Bubbletrubble
Contributor
@ScubaNurse758: Would you describe the heart of a patient who experienced MI as "healthy"? Ejection fraction (EF) may not be different from baseline, but diagnosis of non-ST-segment elevation MI (NSTEMI) implies an incomplete blockage of a coronary artery and that a small portion of the heart muscle is damaged. Perhaps my ignorance here is showing since my experience with cardiac patients, thus far, is somewhat limited.Many people that have MI, especially NSTEMI, will not have any noticable heart damage. Their EF will remain normal and for all intents and purposes the heart returns to the baseline it was at before the insult. Also, the saltwater aspiration and MI probably were not a cause and effect situation. I would guess that probably the MI was a result of the strenuous swim against current and THEN came the aspiration secondary to exhaustion from the swim. Just a guess.
Even in instances of NSTEMI, one might see any number of EKG abnormalities: ST wave depression, T wave abnormalities, poor R-wave progression, afib, PVCs, etc. Assuming NSTEMI, an EKG might still reveal conditions which may have precipitated the coronary event -- valvular disease, arrhythmia, LVH.
The OP mentioned that she was cathed. I would think that coronary angiography would have been performed, which may have revealed evidence of CAD. (The OP's follow-up post seems to indicate that she has no CAD.)
Even if we assume the OP is saying that her heart function remains at/near 100%, evidence of any of the above conditions would be inconsistent with the label of a "healthy heart."
In a later post, the OP states that her heart condition was diagnosed by "EKG and cardiac enzymes and confirmed with echo and cath tests." Whether the incident was STEMI or NSTEMI, the confirmation by "echo and cath" implies that abnormal heart function persists. In my mind, that's not consistent at all with the label of a "healthy heart." Perhaps I'm misunderstanding something or maybe the OP misunderstood what she was told by her treatment team.
Your explanation of the MI and saltwater aspiration being two separate insults is certainly possible. The OP makes it sound like the MI was a consequence of the saltwater aspiration. In a follow-up post she states: "The aspiration of sea water reduced the oygen [sic] to my heart. The lack of oxygen to the heart cause the heart attack."
Her explanation still sounds rather curious to me without a diagnosis of saltwater aspiration syndrome (SAS) followed by progression to ARDS (which is uncommon in SAS).

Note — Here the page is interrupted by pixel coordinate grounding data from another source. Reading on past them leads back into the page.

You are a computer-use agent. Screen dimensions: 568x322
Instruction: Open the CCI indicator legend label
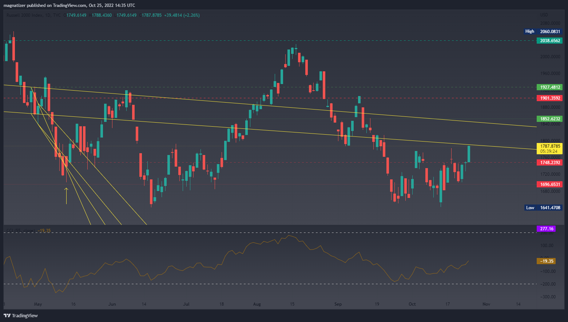[21, 230]
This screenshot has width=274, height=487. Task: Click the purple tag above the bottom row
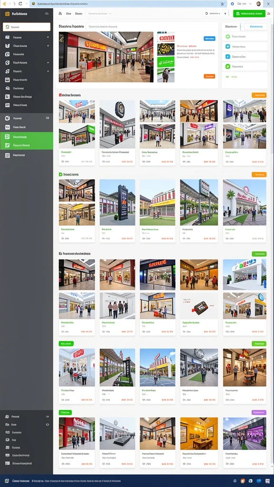259,412
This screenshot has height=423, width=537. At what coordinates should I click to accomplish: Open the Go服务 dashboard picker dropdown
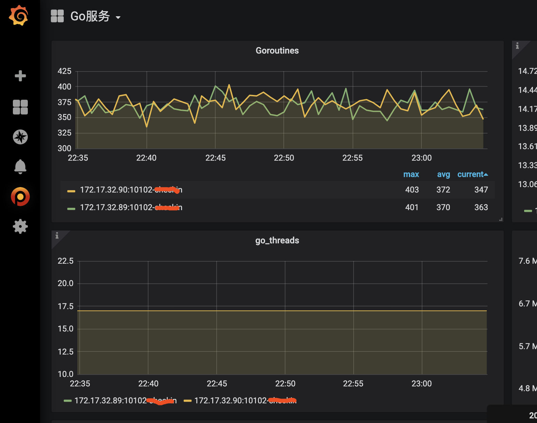click(95, 16)

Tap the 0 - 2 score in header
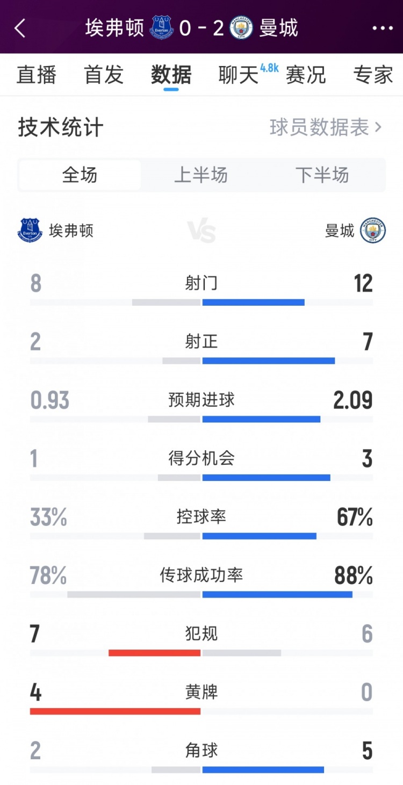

I'm going to guess that in the absence of any clear cause of the heart attack, the treatment team was speculating on precipitating factors and settled on "aspiration of saltwater" based entirely on the patient history. Perhaps the team is classifying the incident as a "near drowning." Hypoxia secondary to saltwater aspiration can certainly occur but I would think it very, very, very unlikely to contribute to MI in the absence of any previous heart disease (as indicated by the OP in a subsequent post).